FIG. 1 is a plan view of a connector according to an embodiment of the present invention with a slider pulled out.

FIG. 2 is a plan view of the connector with a slider inserted therein.

FIGS. 3A and 3B are a plan view and a rear view of a slider.

FIG. 4 is an exploded perspective view of a slider, a housing, and a reinforcing tab.

FIG. 5 is a cross-sectional view taken along line VV of FIG.

FIG. 6 is a sectional view taken along the line VI-VI in FIG.

FIG. 7 is a cross-sectional view of the connector with a slider inserted together with the FPC.

FIG. 8 is a cross-sectional view of the connector showing a state in which the connection arm is prevented from coming off by the reinforcing tab.

9A is a cross-sectional view of the connector showing a state where the connection arm is inclined in the slide groove, and FIG. 9B is a cross-sectional view of FIG.
FIG. 7 is a cross-sectional view of the connector showing a state in which the insertion protrusion is inclined in the insertion / extraction space corresponding to the state of FIG.

[Explanation of symbols]

 DESCRIPTION OF SYMBOLS 1 Connector 2 Insertion / extraction space 3 Contact 4 Housing 4a Side surface 5 Insertion convex part 6 Slider 7 FPC (flat cable) 8 Main body 9A, 9B Connection arm 10 Main part 13A, 13B Sliding groove 15 Embedded part 16 Projection part 17 Tip part 18 Hook part 19 lock part 25 engagement projection (engagement part) 40 slope 41 introduction space

 ──────────────────────────────────────────────────続 き Continued on the front page F term (reference) 5E023 AA04 AA16 AA18 BB08 BB22 BB23 DD02 DD08 DD28 EE10 EE12 GG02 GG04 GG09 HH18 HH22 HH24

Claims (4)

[Claims] 1. A slider having an insertion projection inserted together with a flat cable into an insertion / extraction space of a housing for holding a plurality of contacts, wherein the slider includes the insertion projection and a long main body extending the extension.
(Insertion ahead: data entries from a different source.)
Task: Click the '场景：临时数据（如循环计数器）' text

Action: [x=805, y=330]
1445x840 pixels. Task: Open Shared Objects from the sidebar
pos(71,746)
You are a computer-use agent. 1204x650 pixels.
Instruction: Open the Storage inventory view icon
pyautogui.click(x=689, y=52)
And a metal connection arm for connection to the housing, wherein the connection arm includes a buried portion buried in the main body by insert molding, and a protrusion protruding from the main body. And slider. 2. The projecting portion of the connection arm includes a lock portion that engages with a predetermined portion of the housing at a position where the insertion projection presses and contacts the flat cable to the plurality of contacts to lock the slider to the housing. The slider according to claim 1, wherein: 3. The tip of the projecting portion of the connection arm is inclined to incline the connection arm so that the introduction space of the flat cable defined by the insertion projection in the insertion space becomes wider toward the introduction side. 3. The slider according to claim 1, wherein the slider has a surface. 4. A connector comprising: a slider according to claim 3; and a housing including an insertion / extraction space for holding a plurality of contacts, wherein said housing has a slide groove formed parallel to a side surface thereof and opened forward. Is formed, the connection arm slides along the slide groove to guide the insertion / extraction of the insertion protrusion, and the inner surface of the slide groove engages with the lock portion of the connection arm to achieve locking. A connector, wherein the connector is formed.